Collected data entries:
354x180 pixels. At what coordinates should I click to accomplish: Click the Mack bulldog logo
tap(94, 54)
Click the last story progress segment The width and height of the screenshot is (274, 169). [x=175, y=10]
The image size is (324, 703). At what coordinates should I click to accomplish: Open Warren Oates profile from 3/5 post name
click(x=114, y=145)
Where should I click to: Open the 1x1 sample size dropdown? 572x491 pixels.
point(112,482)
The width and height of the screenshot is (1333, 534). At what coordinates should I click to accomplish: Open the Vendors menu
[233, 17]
==
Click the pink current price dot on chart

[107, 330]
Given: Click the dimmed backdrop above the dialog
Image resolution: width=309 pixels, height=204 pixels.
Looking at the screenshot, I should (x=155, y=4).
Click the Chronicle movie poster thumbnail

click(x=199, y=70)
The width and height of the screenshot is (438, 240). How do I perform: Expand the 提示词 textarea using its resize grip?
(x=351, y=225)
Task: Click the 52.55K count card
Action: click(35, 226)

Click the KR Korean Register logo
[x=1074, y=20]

[Problem requirements]:
Retype, exactly and in full, the lines above from the one containing "354x180 pixels. At" through the one containing "Click the last".

[Problem solution]:
354x180 pixels. At what coordinates should I click to accomplish: Click the Mack bulldog logo
tap(94, 54)
Click the last story progress segment The width and height of the screenshot is (274, 169). [x=175, y=10]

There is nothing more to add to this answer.